- [GOAL OF THE EXERCISE] Type out the lines below again word for word, leaving out the pictures.

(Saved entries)
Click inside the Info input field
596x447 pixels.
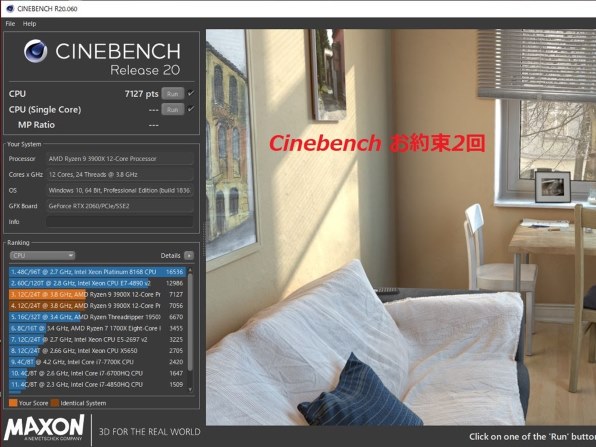(x=120, y=222)
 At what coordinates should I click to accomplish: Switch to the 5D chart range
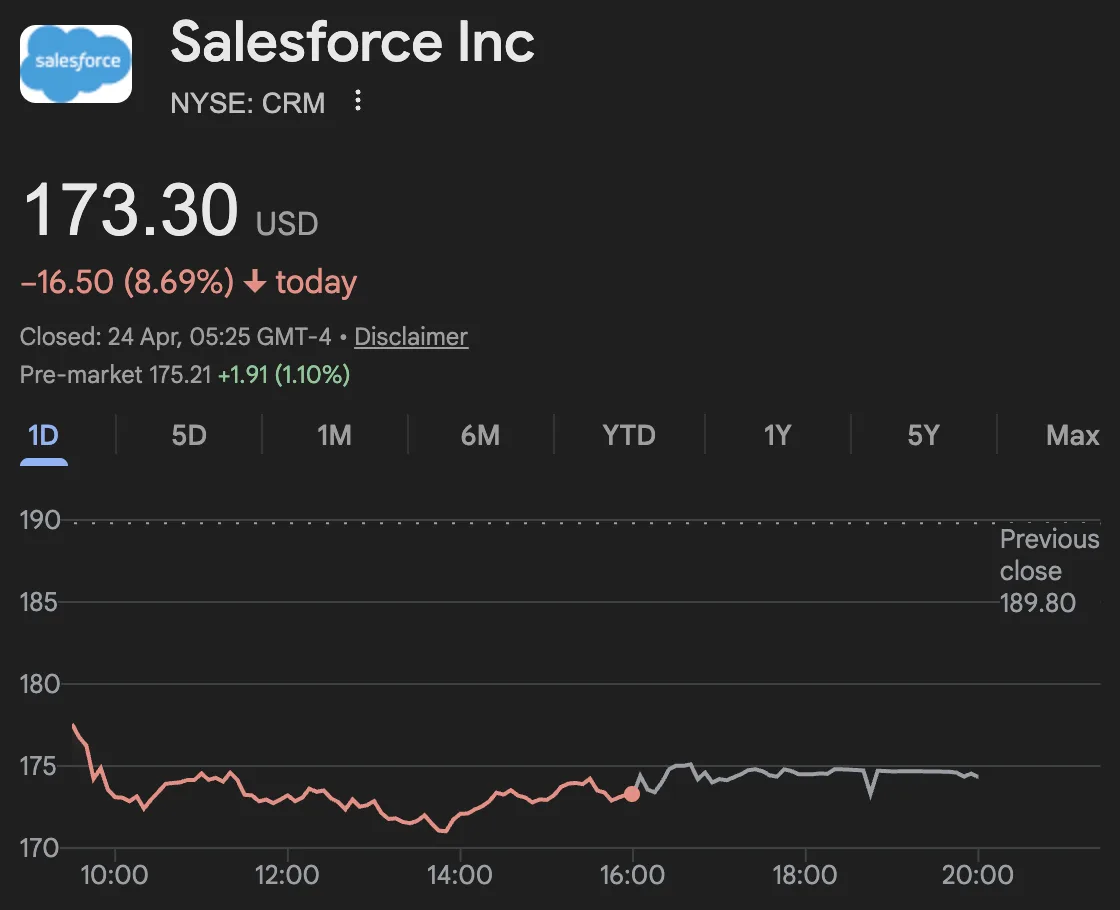[x=188, y=436]
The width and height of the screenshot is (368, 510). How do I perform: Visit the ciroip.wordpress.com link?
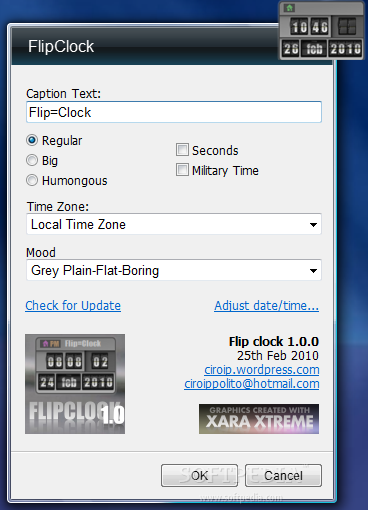tap(262, 370)
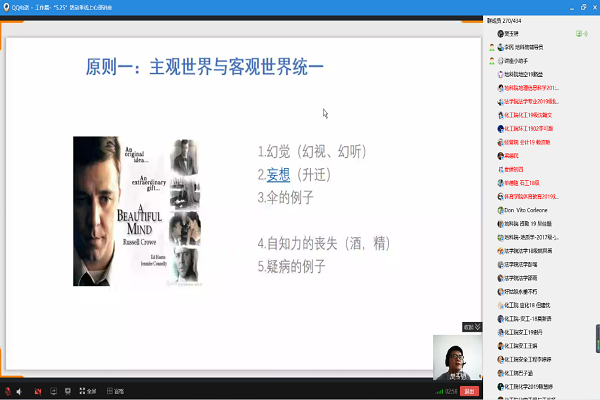Click the red 退出 leave button
The height and width of the screenshot is (400, 600).
point(465,390)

- [ANSWER TO THIS EXERCISE]
Click inside the Info input field
596x447 pixels.
(x=120, y=222)
 At what coordinates should I click to accomplish: Switch to the 5D chart range
[x=188, y=436]
The width and height of the screenshot is (368, 510). How do I perform: Visit the ciroip.wordpress.com link?
tap(262, 370)
Click the red 退出 leave button
The height and width of the screenshot is (400, 600).
point(465,390)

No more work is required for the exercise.